# Data listing
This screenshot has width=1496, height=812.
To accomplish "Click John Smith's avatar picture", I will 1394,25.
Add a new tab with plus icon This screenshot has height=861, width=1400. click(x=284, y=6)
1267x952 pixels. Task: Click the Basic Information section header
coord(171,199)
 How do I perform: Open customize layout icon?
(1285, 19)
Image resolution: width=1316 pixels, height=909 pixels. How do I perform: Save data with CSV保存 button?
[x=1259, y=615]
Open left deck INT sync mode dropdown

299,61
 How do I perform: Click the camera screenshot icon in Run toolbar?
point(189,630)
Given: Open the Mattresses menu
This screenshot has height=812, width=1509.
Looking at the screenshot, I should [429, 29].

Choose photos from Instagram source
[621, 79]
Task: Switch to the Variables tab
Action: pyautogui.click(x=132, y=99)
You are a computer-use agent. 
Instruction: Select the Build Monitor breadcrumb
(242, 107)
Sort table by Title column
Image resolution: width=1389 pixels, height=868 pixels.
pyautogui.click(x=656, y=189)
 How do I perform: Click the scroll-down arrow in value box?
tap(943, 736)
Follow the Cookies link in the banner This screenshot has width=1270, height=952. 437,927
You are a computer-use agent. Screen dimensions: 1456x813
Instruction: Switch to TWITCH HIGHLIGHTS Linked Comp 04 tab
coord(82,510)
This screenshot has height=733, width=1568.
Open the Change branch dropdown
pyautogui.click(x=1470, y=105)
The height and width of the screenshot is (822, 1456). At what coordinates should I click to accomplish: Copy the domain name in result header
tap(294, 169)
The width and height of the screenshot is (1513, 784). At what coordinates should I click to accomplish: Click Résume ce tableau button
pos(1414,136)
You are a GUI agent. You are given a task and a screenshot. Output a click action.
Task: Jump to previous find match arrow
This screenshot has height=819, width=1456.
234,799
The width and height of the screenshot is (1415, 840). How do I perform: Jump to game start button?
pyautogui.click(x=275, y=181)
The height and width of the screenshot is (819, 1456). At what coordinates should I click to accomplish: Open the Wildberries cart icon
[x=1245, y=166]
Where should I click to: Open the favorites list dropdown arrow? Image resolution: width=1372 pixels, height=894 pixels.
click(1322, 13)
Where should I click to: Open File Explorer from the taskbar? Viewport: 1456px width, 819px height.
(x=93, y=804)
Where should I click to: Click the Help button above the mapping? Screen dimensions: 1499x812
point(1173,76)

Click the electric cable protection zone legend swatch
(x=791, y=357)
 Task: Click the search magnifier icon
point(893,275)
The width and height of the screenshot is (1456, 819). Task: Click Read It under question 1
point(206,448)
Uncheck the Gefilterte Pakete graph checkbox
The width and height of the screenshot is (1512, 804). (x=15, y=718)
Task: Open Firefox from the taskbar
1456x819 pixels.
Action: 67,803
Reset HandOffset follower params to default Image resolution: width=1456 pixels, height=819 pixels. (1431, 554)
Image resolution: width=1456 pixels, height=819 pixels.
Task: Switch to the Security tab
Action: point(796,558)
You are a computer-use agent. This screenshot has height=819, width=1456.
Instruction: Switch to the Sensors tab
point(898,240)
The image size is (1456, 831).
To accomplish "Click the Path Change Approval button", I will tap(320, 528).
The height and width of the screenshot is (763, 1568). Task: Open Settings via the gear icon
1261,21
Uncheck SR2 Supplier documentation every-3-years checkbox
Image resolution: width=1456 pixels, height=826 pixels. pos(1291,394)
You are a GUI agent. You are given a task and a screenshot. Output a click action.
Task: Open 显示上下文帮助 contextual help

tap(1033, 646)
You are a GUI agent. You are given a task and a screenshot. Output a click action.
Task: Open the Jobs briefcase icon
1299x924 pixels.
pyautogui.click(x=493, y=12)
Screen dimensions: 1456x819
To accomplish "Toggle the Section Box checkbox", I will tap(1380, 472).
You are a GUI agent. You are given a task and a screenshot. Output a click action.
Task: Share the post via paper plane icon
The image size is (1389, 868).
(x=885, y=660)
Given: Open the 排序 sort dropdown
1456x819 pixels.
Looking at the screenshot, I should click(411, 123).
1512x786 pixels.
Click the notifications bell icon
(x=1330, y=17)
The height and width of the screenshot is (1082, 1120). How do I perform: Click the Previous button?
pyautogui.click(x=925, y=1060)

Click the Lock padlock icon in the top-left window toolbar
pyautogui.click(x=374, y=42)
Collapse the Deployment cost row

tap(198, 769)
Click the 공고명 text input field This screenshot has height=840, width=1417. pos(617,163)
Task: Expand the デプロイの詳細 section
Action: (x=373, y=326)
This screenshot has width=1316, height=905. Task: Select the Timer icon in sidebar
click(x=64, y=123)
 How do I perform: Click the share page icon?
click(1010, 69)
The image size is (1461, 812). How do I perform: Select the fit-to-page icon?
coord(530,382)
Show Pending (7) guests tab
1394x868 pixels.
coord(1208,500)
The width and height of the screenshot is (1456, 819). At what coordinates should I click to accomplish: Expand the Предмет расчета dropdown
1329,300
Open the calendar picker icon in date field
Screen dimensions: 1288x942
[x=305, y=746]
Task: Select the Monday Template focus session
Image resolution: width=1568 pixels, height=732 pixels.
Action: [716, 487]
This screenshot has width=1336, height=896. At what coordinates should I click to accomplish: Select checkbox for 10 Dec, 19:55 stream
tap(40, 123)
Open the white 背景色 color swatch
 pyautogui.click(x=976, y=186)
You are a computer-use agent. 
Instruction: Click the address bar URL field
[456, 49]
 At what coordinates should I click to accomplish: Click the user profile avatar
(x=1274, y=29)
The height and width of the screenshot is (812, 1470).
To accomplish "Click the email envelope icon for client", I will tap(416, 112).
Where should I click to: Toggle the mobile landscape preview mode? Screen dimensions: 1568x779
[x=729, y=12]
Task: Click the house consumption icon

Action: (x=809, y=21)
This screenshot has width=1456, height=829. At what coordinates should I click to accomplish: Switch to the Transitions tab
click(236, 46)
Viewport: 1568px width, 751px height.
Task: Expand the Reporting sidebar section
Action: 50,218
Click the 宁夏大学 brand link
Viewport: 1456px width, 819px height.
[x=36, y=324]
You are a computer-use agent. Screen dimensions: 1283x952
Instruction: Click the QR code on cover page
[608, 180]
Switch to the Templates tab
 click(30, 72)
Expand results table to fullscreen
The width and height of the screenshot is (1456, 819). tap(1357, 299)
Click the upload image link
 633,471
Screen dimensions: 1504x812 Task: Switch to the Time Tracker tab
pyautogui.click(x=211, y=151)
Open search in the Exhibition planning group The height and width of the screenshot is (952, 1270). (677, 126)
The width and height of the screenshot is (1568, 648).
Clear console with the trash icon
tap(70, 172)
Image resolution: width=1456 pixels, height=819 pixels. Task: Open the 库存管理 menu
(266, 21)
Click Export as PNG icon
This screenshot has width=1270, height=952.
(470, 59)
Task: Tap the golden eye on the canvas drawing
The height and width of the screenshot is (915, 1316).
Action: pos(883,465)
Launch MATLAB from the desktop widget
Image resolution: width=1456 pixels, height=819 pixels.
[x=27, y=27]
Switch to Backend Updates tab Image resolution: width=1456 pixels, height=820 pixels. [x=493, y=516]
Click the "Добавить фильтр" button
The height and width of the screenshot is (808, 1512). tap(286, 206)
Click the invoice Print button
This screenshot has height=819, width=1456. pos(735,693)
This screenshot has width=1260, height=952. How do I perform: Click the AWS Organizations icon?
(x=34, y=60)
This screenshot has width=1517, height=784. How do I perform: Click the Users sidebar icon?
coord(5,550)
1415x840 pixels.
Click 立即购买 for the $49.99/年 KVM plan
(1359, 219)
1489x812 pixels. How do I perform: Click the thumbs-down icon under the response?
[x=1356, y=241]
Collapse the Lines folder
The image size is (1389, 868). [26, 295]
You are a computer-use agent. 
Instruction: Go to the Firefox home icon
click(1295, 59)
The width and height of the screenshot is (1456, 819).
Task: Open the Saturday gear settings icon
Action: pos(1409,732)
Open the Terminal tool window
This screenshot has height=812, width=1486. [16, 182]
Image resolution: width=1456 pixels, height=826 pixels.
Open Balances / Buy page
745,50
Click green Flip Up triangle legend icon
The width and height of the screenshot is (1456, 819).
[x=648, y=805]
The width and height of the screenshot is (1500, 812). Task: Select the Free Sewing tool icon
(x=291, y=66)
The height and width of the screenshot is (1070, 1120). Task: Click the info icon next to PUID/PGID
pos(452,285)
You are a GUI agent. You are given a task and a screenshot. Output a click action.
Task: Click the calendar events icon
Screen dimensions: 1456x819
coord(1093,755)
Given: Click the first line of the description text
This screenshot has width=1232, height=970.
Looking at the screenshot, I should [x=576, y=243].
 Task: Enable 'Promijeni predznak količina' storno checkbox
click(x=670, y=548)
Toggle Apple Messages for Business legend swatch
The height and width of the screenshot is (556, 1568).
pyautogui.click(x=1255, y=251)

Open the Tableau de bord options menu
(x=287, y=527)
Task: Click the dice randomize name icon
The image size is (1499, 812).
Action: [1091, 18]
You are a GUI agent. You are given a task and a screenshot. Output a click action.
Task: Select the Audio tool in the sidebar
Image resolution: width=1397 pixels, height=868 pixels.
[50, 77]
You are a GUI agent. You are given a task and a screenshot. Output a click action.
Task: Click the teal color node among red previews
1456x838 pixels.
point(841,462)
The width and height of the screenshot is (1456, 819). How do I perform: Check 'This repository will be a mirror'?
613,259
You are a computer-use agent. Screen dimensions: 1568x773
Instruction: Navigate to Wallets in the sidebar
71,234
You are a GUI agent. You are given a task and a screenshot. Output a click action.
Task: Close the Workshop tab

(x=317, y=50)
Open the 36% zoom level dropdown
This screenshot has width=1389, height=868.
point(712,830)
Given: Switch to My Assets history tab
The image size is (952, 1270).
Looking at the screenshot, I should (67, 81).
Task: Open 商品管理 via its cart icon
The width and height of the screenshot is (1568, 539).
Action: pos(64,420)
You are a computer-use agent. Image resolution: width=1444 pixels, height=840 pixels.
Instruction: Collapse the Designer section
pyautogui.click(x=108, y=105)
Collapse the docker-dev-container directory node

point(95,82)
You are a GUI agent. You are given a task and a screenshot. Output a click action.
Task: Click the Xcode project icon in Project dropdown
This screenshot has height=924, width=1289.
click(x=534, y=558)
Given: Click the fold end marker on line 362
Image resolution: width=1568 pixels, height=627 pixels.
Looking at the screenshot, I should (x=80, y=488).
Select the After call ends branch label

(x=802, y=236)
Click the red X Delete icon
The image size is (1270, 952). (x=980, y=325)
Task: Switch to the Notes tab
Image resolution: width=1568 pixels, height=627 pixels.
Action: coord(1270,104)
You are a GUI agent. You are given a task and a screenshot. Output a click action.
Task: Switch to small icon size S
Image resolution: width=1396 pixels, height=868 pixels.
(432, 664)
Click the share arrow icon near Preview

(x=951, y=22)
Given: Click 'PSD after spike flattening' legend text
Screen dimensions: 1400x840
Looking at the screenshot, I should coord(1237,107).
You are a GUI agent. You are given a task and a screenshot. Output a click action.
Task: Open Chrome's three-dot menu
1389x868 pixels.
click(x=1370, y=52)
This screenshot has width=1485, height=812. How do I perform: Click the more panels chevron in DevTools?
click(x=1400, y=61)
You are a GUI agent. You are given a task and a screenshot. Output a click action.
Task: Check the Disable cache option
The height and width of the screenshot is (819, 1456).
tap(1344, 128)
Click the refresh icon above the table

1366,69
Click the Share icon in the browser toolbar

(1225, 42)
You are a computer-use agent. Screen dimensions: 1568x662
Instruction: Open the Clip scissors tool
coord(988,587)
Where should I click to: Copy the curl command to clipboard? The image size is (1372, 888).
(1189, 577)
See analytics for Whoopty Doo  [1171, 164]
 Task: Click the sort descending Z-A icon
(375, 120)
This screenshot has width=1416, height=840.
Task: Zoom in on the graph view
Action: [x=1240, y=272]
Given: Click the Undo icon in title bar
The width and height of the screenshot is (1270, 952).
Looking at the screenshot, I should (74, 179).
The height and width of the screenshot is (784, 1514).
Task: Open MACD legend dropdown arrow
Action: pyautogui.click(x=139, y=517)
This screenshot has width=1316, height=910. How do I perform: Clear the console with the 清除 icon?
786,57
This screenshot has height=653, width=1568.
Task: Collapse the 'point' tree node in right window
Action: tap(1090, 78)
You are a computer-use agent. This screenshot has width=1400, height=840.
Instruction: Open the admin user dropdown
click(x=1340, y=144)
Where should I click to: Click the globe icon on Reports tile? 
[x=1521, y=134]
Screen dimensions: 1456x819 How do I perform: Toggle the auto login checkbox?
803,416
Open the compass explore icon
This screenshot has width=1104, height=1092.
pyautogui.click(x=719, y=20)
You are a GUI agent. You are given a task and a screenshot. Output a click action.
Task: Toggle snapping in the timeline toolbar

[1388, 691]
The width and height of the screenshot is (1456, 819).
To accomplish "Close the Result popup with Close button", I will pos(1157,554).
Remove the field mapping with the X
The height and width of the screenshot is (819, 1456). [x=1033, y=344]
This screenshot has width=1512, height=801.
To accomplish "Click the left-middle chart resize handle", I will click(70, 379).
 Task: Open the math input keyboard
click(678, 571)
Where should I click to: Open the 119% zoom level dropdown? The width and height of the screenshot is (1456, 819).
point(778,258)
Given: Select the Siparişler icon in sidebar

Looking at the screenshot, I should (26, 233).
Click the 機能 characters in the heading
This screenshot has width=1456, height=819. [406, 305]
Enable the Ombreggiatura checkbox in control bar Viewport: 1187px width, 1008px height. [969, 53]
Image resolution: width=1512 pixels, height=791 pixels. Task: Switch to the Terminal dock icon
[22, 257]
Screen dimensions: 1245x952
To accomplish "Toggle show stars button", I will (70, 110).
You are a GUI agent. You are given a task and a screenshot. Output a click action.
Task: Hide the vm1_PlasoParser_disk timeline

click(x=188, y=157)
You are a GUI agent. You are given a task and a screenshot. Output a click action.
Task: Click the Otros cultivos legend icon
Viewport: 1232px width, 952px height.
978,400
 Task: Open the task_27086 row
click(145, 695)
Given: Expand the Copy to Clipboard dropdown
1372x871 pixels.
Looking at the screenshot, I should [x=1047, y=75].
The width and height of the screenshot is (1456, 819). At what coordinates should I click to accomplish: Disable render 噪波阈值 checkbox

# Aim of the task
Each line above that includes the word "Disable" is to be copied.

# The answer
Task: Check the Disable cache option
The width and height of the screenshot is (1456, 819). At what coordinates should I click to accomplish: Disable render 噪波阈值 checkbox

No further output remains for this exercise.